- John H. McFadden House
- U.S. National Register of Historic Places
- Location: 3712 Broadway, Bartlett, Tennessee
- Coordinates: 35°13′34″N 89°49′05″W﻿ / ﻿35.22611°N 89.81806°W
- Area: 10.6 acres (4.3 ha)
- Built: 1840; 1940
- Architect: Estes W. Mann
- Architectural style: Colonial Revival
- NRHP reference No.: 94000577
- Added to NRHP: June 10, 1994

= John H. McFadden House =

Historic house in Tennessee, United States

The John H. McFadden House is a historic two-story house in Bartlett, Tennessee, United States.

==History==
The house was built in 1840 for Dr. Samuel Bond, a settler and cotton farmer who served as a member of the Tennessee House of Representatives.
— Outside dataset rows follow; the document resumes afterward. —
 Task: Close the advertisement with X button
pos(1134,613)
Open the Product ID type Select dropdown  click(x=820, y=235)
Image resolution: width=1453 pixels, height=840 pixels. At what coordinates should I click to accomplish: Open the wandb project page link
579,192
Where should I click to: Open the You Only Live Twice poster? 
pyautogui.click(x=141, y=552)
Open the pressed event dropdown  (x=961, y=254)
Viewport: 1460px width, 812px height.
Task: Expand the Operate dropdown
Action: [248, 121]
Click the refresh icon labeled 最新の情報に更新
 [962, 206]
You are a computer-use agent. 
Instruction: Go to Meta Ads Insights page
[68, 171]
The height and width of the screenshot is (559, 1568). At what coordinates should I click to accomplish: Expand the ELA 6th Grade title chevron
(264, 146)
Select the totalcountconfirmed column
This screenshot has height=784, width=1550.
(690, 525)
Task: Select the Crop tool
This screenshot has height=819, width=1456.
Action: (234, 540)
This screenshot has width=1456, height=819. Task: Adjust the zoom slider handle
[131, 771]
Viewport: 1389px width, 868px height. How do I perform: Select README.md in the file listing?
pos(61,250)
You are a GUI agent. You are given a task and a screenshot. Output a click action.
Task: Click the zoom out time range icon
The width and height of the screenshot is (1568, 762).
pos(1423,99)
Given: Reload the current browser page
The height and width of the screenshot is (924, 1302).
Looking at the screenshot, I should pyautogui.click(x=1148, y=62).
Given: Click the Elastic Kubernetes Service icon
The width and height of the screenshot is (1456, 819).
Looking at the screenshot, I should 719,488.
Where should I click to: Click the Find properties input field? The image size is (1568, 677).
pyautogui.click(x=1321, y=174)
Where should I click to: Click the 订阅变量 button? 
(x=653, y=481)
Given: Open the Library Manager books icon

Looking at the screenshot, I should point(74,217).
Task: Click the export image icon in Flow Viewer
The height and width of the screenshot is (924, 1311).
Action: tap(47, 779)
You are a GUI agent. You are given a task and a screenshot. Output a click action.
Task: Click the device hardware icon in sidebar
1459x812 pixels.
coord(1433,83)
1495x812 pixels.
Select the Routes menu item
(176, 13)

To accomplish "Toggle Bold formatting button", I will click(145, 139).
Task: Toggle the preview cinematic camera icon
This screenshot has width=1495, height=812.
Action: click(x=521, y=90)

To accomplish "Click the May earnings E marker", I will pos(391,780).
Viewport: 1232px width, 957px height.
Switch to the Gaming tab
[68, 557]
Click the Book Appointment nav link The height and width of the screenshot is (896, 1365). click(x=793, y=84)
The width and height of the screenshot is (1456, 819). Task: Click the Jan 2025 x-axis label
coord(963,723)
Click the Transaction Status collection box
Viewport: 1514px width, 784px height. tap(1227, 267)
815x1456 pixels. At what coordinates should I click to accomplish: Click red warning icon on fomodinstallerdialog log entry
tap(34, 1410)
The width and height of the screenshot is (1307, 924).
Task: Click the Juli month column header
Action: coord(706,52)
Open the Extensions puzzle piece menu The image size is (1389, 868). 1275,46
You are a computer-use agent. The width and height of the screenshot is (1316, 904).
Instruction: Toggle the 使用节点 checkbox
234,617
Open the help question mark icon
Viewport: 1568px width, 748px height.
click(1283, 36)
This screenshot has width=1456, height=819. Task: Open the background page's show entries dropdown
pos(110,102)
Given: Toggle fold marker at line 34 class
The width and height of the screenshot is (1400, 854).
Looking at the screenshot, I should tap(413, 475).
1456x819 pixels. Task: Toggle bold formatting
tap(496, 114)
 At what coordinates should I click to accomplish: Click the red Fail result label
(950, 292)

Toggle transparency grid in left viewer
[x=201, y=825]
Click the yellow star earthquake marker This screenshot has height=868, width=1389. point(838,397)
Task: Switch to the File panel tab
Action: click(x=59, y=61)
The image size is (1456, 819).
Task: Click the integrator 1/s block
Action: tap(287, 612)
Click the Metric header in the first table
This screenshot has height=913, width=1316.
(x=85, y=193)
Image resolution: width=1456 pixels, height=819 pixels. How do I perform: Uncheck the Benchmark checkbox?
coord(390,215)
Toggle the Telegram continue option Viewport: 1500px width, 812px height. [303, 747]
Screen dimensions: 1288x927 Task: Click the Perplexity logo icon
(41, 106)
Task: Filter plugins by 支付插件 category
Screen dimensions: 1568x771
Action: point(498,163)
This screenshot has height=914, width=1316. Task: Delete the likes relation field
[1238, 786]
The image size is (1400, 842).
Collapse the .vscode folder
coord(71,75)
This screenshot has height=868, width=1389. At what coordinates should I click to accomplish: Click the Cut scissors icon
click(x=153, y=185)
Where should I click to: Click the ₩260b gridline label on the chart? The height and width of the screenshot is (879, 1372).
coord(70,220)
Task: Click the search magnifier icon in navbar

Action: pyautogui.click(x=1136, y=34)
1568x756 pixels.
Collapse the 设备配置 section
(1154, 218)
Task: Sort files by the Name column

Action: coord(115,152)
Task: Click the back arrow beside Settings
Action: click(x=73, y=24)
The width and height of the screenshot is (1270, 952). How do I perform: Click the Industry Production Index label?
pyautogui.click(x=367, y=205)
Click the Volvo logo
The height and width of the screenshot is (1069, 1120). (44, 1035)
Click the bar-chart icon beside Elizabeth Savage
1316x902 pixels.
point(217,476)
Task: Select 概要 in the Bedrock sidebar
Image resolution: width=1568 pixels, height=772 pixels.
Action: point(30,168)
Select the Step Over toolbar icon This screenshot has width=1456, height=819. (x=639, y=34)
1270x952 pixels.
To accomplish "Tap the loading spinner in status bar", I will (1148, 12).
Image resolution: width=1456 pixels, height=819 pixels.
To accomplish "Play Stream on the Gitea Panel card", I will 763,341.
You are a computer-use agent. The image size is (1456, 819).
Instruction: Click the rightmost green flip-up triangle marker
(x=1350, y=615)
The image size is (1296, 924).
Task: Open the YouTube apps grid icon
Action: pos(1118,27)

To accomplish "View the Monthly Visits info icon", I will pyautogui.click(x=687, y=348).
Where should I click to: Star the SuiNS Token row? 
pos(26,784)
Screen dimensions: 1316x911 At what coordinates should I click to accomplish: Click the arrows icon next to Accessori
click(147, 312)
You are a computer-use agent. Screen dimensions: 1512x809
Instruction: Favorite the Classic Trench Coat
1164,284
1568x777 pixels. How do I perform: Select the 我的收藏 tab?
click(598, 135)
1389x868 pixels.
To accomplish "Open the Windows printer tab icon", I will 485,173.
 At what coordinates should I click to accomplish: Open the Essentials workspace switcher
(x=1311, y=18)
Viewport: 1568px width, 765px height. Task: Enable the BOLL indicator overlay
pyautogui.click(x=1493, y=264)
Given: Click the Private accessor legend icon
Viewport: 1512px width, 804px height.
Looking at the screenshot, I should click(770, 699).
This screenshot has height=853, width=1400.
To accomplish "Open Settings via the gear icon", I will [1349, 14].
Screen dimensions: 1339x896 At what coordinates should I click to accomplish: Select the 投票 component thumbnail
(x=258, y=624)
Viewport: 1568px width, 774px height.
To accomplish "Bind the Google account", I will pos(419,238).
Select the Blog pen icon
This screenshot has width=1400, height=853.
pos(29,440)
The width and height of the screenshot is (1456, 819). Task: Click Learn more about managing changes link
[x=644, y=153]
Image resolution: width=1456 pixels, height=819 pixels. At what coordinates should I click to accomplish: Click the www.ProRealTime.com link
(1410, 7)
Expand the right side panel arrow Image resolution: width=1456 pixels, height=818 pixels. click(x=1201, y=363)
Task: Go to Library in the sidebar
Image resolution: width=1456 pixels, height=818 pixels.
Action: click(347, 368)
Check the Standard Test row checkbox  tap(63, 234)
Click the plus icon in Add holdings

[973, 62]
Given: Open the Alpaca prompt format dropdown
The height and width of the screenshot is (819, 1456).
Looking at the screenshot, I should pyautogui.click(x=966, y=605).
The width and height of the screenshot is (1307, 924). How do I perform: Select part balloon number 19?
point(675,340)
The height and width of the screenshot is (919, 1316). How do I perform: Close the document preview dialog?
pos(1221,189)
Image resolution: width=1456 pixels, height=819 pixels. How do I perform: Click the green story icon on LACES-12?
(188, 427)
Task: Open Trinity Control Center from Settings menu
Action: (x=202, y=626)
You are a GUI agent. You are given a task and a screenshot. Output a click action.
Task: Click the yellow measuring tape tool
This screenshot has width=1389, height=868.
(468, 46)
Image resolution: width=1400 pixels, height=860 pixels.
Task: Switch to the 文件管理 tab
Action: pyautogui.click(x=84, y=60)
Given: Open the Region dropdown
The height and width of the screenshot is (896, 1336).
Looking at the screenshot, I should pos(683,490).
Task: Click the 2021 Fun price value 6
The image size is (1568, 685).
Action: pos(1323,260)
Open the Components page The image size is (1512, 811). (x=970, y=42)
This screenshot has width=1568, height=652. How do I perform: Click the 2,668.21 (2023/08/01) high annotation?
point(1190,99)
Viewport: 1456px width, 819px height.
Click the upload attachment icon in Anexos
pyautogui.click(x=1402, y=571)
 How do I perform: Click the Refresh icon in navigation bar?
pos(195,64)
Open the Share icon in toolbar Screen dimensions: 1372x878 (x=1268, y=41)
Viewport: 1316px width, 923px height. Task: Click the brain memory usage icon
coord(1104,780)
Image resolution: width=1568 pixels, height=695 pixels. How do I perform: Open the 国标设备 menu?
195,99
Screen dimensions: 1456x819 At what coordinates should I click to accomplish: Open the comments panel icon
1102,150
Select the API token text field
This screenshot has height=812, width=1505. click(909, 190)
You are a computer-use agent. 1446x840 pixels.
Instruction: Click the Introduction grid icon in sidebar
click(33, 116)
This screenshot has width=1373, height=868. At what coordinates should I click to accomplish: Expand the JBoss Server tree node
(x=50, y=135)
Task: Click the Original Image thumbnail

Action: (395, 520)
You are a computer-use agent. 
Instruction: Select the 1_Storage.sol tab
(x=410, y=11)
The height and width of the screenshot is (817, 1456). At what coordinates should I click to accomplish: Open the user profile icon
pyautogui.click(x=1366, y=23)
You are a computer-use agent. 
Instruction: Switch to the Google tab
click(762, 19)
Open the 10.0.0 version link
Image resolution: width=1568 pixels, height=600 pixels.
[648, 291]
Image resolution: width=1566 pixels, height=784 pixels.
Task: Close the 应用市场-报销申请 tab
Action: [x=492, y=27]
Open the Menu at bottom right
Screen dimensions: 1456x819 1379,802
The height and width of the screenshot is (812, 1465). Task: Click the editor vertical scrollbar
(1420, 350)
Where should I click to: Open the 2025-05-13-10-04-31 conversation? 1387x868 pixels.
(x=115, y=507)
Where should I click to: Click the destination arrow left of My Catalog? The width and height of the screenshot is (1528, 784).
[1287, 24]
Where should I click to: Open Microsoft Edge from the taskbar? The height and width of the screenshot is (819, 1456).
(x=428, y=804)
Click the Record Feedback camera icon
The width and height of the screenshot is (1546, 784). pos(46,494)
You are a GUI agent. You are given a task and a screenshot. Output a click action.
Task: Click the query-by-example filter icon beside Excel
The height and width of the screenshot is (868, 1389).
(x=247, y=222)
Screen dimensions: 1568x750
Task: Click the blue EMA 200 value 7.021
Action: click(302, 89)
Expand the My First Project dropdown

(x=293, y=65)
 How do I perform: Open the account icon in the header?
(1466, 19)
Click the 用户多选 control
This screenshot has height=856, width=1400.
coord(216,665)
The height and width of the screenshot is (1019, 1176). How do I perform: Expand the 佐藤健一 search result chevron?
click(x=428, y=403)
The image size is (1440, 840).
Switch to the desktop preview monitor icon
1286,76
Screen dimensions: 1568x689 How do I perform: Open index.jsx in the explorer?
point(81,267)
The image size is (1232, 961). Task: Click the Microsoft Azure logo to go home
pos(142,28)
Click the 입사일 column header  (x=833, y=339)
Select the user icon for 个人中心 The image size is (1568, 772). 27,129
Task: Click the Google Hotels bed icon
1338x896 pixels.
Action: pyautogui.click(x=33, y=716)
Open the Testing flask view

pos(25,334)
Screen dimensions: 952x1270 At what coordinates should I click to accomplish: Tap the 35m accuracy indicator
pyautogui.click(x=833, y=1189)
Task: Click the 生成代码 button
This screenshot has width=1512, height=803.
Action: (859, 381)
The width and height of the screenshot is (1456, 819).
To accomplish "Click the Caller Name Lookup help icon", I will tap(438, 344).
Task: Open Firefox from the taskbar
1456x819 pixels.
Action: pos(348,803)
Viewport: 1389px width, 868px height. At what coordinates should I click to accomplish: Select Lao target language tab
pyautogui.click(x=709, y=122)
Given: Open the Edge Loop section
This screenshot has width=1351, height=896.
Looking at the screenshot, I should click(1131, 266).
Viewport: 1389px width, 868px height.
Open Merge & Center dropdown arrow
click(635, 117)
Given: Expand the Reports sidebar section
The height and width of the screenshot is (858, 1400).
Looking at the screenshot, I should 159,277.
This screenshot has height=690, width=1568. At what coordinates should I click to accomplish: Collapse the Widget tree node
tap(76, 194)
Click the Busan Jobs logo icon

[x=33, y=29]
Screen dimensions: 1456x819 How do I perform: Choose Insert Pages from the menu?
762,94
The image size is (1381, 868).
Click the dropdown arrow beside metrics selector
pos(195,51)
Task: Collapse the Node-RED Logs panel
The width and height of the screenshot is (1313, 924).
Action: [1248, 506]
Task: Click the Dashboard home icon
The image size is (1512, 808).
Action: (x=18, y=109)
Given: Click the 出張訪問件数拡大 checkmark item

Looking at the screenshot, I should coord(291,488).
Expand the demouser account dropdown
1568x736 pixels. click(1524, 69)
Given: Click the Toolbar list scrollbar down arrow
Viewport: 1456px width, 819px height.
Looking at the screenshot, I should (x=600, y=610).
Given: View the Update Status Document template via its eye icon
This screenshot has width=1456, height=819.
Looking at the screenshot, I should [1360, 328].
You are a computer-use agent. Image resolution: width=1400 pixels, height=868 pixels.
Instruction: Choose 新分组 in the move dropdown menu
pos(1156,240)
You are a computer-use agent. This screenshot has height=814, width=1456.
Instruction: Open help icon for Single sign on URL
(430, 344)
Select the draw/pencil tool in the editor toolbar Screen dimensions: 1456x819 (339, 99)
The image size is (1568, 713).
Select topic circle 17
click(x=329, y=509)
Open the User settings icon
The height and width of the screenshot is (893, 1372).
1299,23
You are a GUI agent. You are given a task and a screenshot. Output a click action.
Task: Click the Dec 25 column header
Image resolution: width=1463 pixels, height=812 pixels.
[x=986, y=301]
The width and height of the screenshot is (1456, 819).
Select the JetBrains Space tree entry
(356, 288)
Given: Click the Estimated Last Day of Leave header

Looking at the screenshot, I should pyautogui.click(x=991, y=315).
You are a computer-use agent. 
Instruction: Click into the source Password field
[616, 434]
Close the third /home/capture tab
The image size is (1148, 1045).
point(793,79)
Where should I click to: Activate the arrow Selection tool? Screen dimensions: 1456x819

It survived the American Civil War of 1861–1865, when it was used as a base by the Union Army. From 1870 to 1905, it belonged to Edmund Orgill.

The house was acquired by John H. McFadden, a cotton broker, in 1939. McFadden was an immigrant from England who served in World War I and became the president of the New York Cotton Exchange as well as an advisor to the National Cotton Council of America. After his death in 1955, the house was acquired by Eric Catmur, followed by John Green.

==Architectural significance==
The house was redesigned in the Colonial Revival style by architect Estes W. Mann in 1940. It has been listed on the National Register of Historic Places since June 10, 1994.